I was thinking about something other than itself. That is, who would
enqueue a posix cpu timer on the cpu other than the task running with
nohz on that cpu?

A new task would send the schedule ipi too. Which would enqueue the task
and take the cpu out of nohz, no?


>
> >
> > Also, perhaps we could just tag onto the schedule_ipi() function instead
> > of having to create a new IPI for all archs?
>
> irq work should be just fine. No need to add more overhead on the
> schedule ipi I think.

irq_work can send the work to another CPU right? This part I wasn't sure
about.

-- Steve

2012-10-31 00:45:08

by Frederic Weisbecker

[permalink] [raw]
Subject: Re: [PATCH 04/32] x86: New cpuset nohz irq vector

2012/10/31 Steven Rostedt <[email protected]>:
> On Wed, 2012-10-31 at 00:51 +0100, Frederic Weisbecker wrote:
>
>> > Probably just use irq_work for self ipis, and normal ipis for other
>> > CPUs.
>>
>> Right.
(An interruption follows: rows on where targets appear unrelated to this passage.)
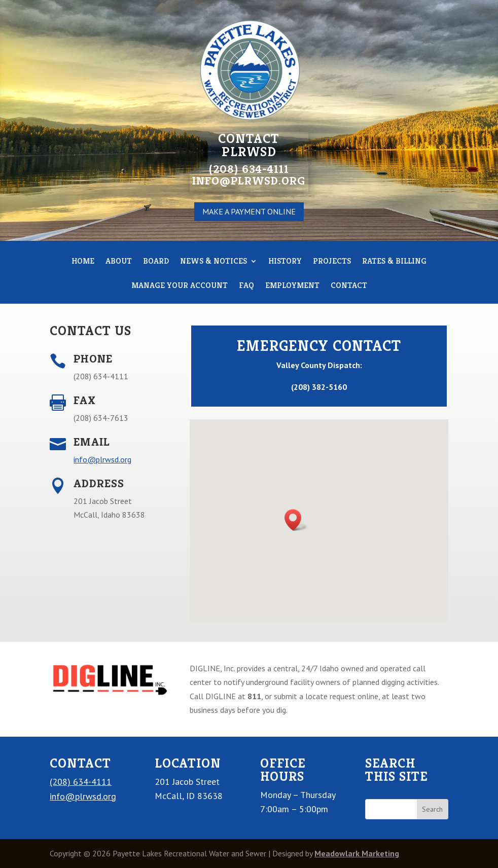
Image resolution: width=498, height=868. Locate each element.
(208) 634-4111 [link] (81, 781)
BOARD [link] (156, 262)
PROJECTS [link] (332, 262)
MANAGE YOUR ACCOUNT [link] (180, 286)
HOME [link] (83, 262)
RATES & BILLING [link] (394, 262)
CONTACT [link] (349, 286)
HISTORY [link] (285, 262)
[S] (391, 809)
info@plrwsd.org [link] (102, 459)
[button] (296, 520)
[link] (109, 696)
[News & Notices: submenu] (253, 261)
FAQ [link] (246, 286)
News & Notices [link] (218, 262)
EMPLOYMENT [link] (292, 286)
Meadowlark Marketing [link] (357, 853)
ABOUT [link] (119, 262)
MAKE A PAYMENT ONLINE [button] (249, 211)
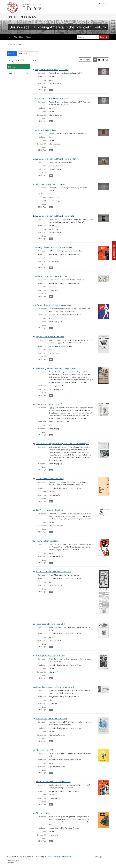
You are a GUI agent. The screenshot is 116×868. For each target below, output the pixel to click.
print (51, 90)
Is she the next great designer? (49, 404)
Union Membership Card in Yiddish (50, 184)
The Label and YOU (44, 750)
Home (10, 37)
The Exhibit (18, 37)
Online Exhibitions (22, 17)
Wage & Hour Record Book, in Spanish (52, 98)
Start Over (12, 53)
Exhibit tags (11, 67)
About (28, 37)
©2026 (9, 857)
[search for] (88, 37)
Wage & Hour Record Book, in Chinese (51, 69)
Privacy (50, 857)
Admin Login (98, 857)
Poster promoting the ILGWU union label (53, 571)
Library (32, 7)
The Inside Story (43, 813)
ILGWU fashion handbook (47, 541)
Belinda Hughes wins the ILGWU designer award (56, 368)
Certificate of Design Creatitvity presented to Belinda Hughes (62, 443)
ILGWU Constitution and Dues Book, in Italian (55, 216)
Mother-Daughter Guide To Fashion (51, 718)
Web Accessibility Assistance (63, 857)
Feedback (102, 3)
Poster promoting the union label (50, 624)
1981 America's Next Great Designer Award (53, 305)
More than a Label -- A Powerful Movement (55, 687)
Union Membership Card (46, 130)
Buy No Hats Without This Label (50, 337)
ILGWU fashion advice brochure (50, 478)
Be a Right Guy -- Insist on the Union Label (53, 247)
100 (84, 59)
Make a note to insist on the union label (53, 781)
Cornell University (12, 7)
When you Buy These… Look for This (51, 276)
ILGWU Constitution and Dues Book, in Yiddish (55, 159)
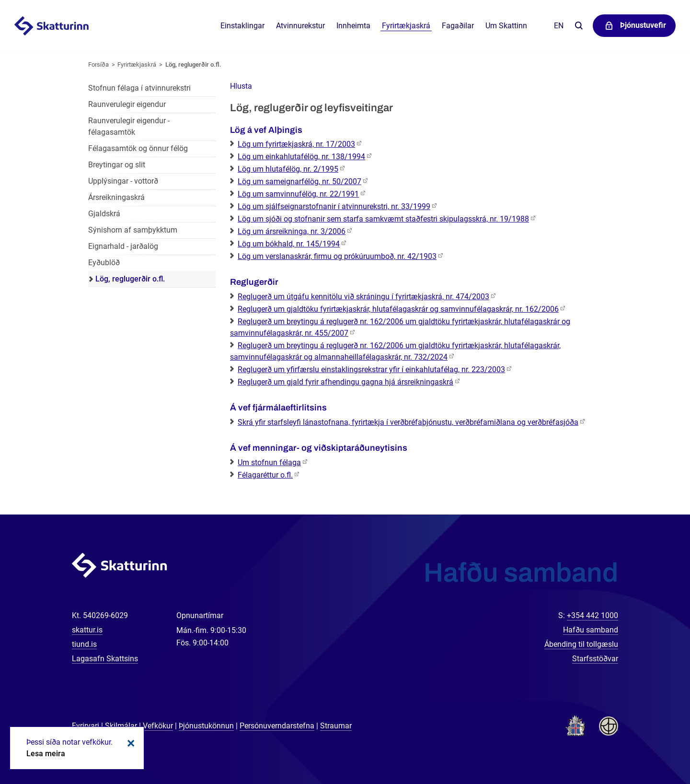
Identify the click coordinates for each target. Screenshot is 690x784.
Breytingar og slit (116, 164)
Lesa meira (46, 753)
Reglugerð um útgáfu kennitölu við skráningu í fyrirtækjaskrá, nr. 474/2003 (363, 296)
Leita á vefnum (578, 26)
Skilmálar (121, 725)
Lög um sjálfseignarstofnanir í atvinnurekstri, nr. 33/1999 (334, 206)
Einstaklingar (242, 25)
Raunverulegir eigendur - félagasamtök (129, 126)
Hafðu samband (590, 630)
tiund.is (84, 644)
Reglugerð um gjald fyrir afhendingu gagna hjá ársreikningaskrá (345, 382)
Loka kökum (129, 743)
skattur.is (87, 630)
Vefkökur (158, 725)
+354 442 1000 (592, 615)
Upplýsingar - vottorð (123, 181)
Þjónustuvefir (643, 25)
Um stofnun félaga (269, 462)
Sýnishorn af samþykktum (133, 230)
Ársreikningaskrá (116, 197)
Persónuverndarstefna (277, 725)
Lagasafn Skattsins (105, 658)
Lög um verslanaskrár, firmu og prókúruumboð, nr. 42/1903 (337, 256)
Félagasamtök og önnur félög (138, 148)
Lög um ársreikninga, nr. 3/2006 (291, 231)
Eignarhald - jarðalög (123, 246)
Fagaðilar (458, 25)
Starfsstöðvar (595, 658)
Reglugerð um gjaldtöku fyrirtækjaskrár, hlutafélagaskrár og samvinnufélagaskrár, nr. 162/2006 (398, 309)
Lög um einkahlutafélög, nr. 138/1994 (301, 156)
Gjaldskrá (104, 213)
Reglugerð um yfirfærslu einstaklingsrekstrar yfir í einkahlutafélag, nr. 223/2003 (371, 369)
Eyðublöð (104, 262)
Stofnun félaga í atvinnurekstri (139, 88)
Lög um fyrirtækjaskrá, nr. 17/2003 (296, 144)
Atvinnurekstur (300, 25)
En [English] (559, 25)
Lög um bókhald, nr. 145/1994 (288, 244)
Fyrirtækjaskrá (137, 64)
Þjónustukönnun (206, 725)
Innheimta (353, 25)
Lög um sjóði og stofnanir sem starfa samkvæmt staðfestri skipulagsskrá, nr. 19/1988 (383, 219)
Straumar (336, 725)
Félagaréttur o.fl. (265, 475)
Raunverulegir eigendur (127, 104)
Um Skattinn (506, 25)
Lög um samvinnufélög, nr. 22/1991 (298, 194)
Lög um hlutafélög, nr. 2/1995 (288, 169)
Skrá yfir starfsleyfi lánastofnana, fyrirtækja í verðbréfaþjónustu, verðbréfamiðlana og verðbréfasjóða (408, 422)
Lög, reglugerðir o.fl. (193, 64)
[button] (241, 86)
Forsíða (98, 64)
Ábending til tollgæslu (581, 644)
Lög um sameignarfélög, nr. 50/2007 (299, 181)
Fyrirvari (85, 725)
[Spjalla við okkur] (652, 746)
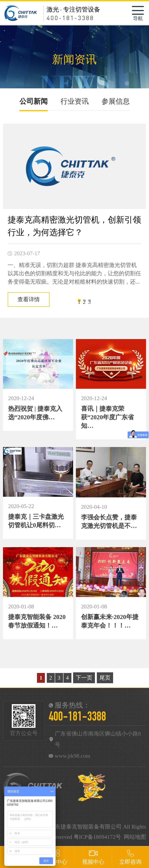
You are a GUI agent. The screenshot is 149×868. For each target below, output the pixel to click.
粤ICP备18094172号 (97, 837)
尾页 (105, 678)
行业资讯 (75, 101)
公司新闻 (33, 101)
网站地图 (135, 837)
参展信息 (116, 101)
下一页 (84, 678)
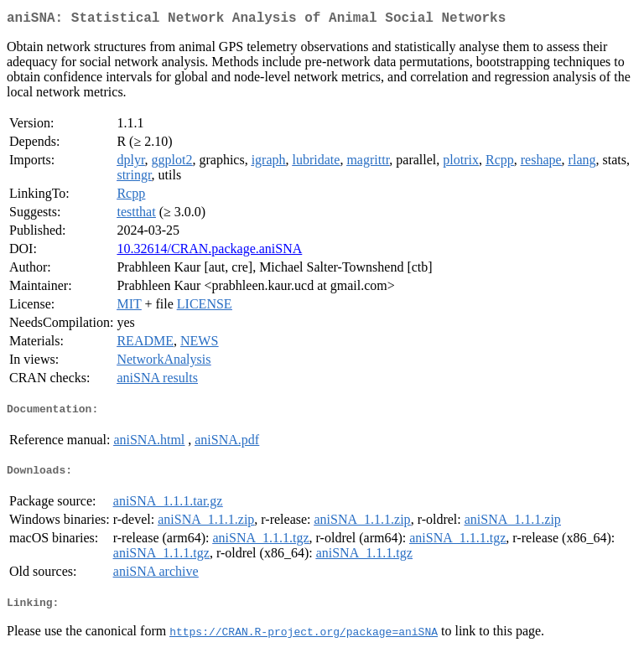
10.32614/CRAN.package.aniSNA (209, 251)
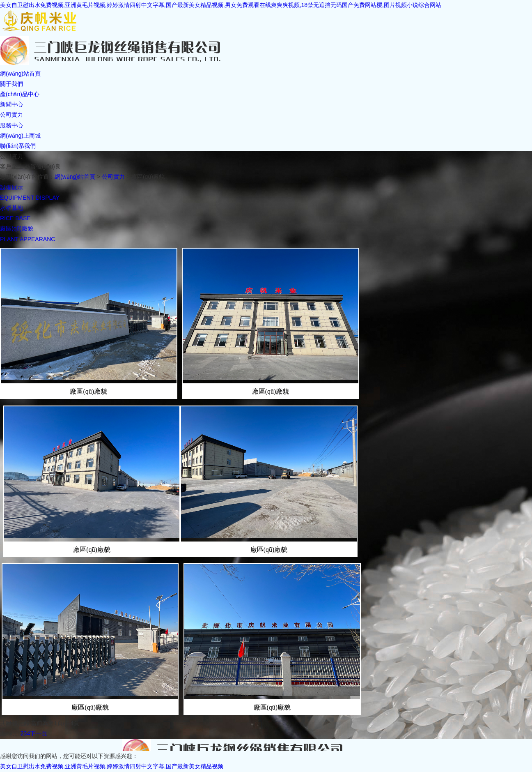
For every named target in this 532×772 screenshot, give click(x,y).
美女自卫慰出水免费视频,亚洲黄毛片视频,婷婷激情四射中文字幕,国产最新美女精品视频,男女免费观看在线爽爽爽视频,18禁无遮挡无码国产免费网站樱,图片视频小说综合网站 (220, 5)
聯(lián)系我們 (18, 146)
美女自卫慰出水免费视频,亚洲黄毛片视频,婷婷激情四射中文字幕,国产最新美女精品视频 (112, 766)
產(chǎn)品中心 (20, 94)
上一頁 (9, 733)
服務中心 (11, 125)
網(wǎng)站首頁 (20, 74)
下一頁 (39, 733)
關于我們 (11, 84)
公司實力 (11, 115)
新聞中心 (11, 104)
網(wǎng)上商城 (20, 136)
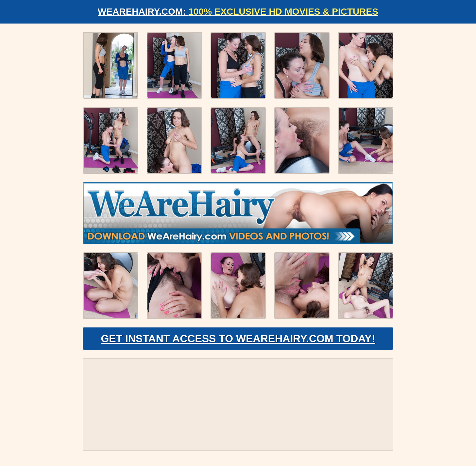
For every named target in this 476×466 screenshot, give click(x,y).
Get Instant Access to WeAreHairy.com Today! (238, 339)
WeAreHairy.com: (238, 11)
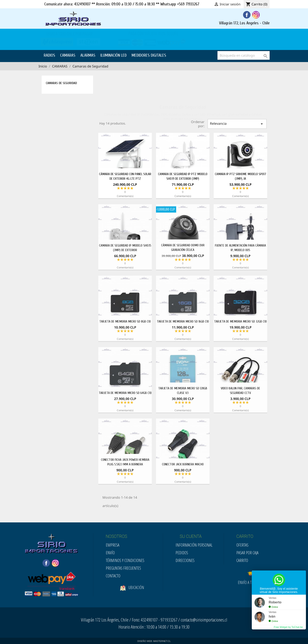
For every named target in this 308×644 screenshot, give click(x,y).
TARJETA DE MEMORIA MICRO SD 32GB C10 (240, 321)
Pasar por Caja (247, 553)
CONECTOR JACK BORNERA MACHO (183, 464)
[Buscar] (244, 55)
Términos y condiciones (125, 560)
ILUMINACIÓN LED (114, 55)
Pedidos (182, 553)
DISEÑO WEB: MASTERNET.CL (154, 641)
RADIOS (50, 55)
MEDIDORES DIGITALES (149, 55)
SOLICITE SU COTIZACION (244, 40)
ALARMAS (88, 55)
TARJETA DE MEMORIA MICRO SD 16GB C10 (183, 321)
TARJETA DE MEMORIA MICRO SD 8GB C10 (125, 321)
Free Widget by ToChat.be (288, 627)
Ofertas (242, 545)
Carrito (242, 560)
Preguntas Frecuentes (123, 568)
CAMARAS (68, 55)
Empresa (112, 545)
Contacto (113, 576)
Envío (110, 553)
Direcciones (185, 560)
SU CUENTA (190, 536)
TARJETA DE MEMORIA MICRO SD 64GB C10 (125, 393)
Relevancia (237, 124)
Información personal (194, 545)
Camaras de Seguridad (61, 83)
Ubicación (132, 591)
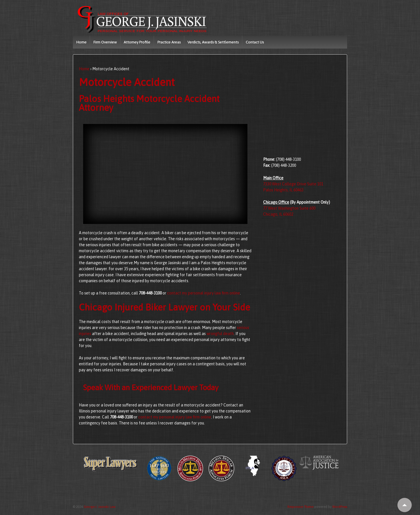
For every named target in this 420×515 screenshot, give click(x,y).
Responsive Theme (300, 507)
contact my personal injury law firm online (203, 293)
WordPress (340, 507)
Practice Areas (169, 42)
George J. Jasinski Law (99, 507)
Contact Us (255, 42)
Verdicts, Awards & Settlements (213, 42)
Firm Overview (105, 42)
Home (81, 42)
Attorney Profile (137, 42)
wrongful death (220, 334)
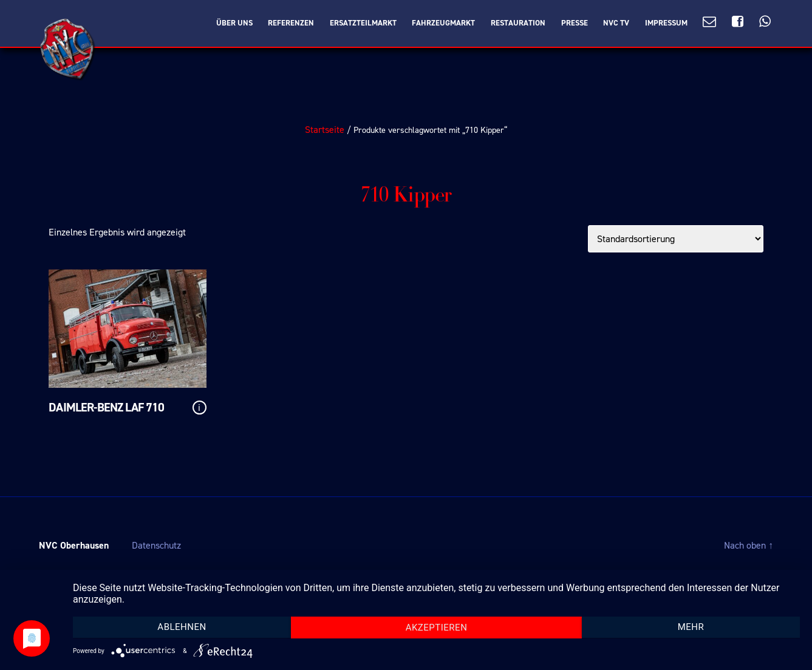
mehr (691, 627)
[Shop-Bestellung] (675, 239)
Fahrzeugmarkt (443, 23)
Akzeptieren (437, 628)
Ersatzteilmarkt (363, 23)
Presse (575, 23)
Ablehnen (182, 627)
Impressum (666, 23)
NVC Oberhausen (73, 545)
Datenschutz (156, 545)
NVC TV (616, 23)
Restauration (518, 23)
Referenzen (291, 23)
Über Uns (234, 23)
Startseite (324, 129)
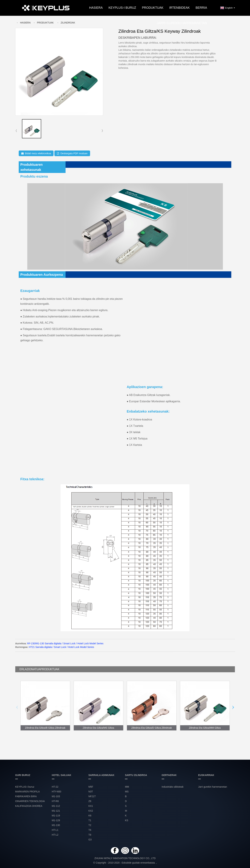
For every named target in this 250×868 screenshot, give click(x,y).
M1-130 (56, 825)
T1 (90, 820)
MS (127, 792)
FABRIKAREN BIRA (26, 796)
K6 (90, 815)
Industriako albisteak (172, 787)
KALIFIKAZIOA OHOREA (29, 806)
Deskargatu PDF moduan (74, 153)
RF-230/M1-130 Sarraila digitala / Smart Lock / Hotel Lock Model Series (65, 644)
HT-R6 (55, 801)
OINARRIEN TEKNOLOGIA (30, 801)
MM (127, 787)
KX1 (90, 806)
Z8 (90, 801)
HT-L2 (55, 835)
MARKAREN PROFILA (27, 792)
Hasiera (96, 8)
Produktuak (45, 23)
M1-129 (56, 820)
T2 (90, 825)
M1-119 (56, 815)
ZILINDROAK (68, 23)
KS (127, 820)
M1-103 (56, 796)
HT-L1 (55, 830)
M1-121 (56, 811)
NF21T (92, 796)
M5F (91, 787)
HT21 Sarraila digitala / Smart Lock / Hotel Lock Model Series (61, 647)
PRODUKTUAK (152, 8)
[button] (102, 130)
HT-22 (55, 787)
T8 (90, 835)
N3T (90, 792)
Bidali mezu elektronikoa (38, 153)
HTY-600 (57, 792)
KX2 (90, 811)
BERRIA (201, 8)
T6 (90, 830)
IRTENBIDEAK (179, 8)
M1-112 (56, 806)
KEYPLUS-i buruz (122, 8)
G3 (90, 839)
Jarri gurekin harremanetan (182, 23)
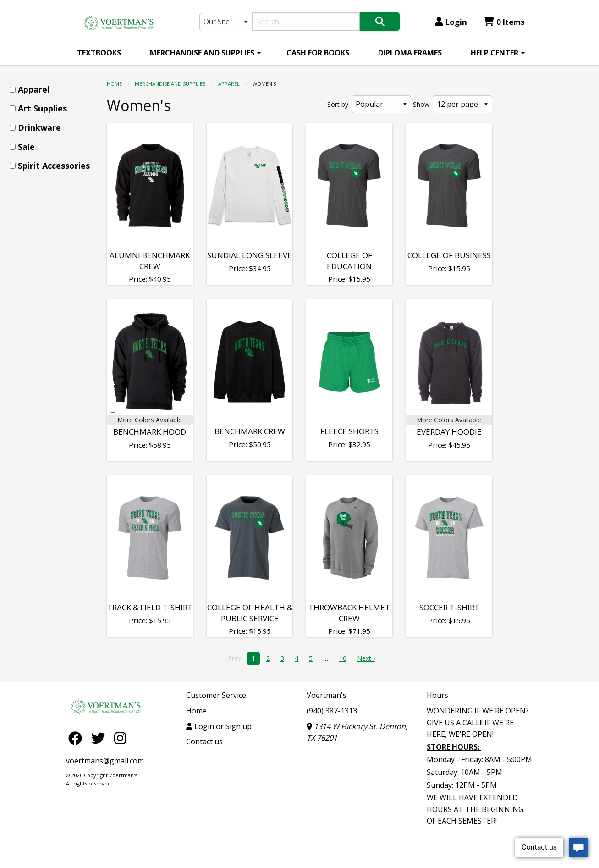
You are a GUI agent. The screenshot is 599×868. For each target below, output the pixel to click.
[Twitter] (100, 737)
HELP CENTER (495, 53)
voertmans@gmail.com (105, 761)
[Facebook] (77, 737)
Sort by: (338, 104)
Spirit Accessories (54, 166)
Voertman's (326, 695)
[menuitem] (99, 53)
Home (114, 83)
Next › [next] (366, 658)
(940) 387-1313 (332, 711)
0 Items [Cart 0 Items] (504, 22)
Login (451, 22)
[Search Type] (226, 22)
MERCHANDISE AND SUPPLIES (202, 53)
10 (343, 658)
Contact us (204, 741)
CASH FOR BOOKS (318, 53)
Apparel (229, 83)
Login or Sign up (219, 726)
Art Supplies (42, 108)
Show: (422, 104)
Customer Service (216, 695)
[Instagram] (120, 737)
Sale (26, 147)
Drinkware (39, 127)
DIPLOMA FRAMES (410, 53)
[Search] (306, 22)
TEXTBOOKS (99, 53)
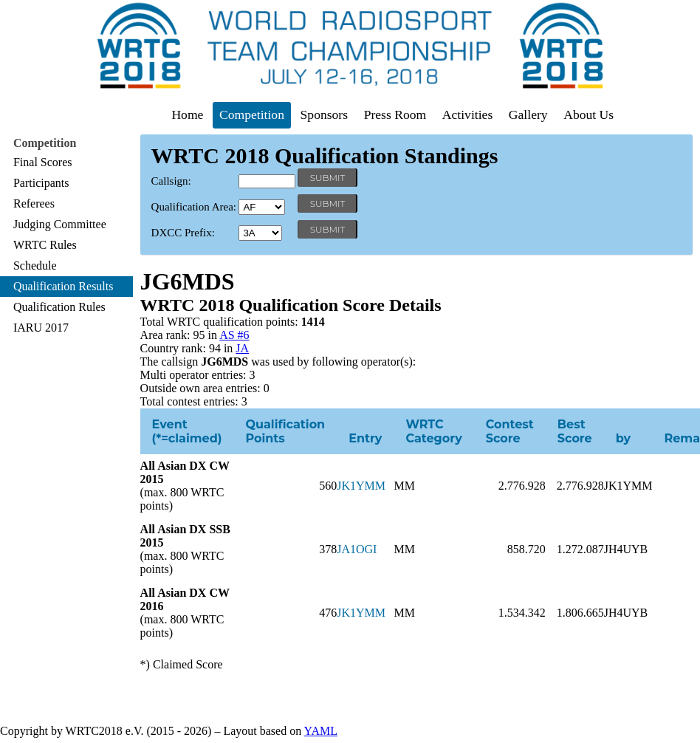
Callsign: (171, 181)
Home (187, 114)
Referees (34, 203)
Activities (467, 114)
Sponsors (324, 114)
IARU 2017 (41, 327)
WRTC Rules (45, 244)
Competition (252, 114)
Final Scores (43, 162)
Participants (41, 182)
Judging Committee (60, 224)
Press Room (395, 114)
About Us (589, 114)
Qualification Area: (193, 207)
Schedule (35, 265)
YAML (320, 730)
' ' (261, 207)
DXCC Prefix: (183, 233)
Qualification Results (64, 286)
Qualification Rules (59, 307)
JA (242, 348)
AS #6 (234, 335)
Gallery (528, 114)
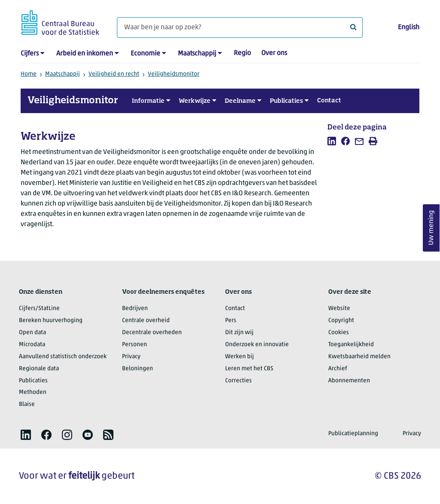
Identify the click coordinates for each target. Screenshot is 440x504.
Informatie (148, 101)
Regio (242, 53)
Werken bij (239, 356)
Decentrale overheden (152, 332)
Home (28, 74)
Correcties (238, 381)
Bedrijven (135, 308)
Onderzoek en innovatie (257, 344)
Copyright (341, 320)
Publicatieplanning (353, 433)
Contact (329, 101)
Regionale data (39, 369)
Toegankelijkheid (351, 344)
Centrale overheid (146, 320)
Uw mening (431, 228)
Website (339, 308)
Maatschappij (197, 54)
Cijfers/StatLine (39, 308)
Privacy (131, 356)
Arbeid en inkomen (85, 54)
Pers (231, 320)
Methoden (33, 392)
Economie (145, 54)
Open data (32, 332)
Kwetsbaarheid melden (359, 356)
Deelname (240, 101)
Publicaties (286, 101)
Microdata (32, 344)
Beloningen (138, 369)
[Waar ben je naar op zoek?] (240, 28)
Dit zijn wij (239, 332)
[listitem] (332, 141)
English (409, 28)
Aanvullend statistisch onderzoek (63, 356)
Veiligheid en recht (114, 74)
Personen (134, 344)
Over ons (274, 53)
And that's one more reason why we want to know if the arch
>> implements irq work with self ipis or not. If the arch can't, then we
>> just don't stop the tick.
>
> We can just allow certain archs to have cpuset/nohz. Make it depend on
> features that you want (or makes nohz easier to implement).

Right.

>>
>> > Also, what reason do we have to force a task out of nohz? IOW, do we
>> > really need this?
>>
>> When a posix CPU timer is enqueued, when a new task is enqueued, etc...
>
> I was thinking about something other than itself. That is, who would
> enqueue a posix cpu timer on the cpu other than the task running with
> nohz on that cpu?

If the posix cpu timer is process wide (ie: whole threadgroup) this can happen.

> A new task would send the schedule ipi too. Which would enqueue the task
> and take the cpu out of nohz, no?

Not if it's enqueued locally. And in this case we don't want to
restart the tick from the ttwu path in order to avoid funny locking
scenario. So a self IPI would do the trick.

>> irq work should be just fine. No need to add more overhead on the
>> schedule ipi I think.
>
> irq_work can send the work to another CPU right? This part I wasn't sure
> about.

"Claiming" a work itself can be a cross CPU competition: multiple CPUs
may want to queue the work at the same time, only one should succeed.
Once claimed though, the work can only been enqueued locally.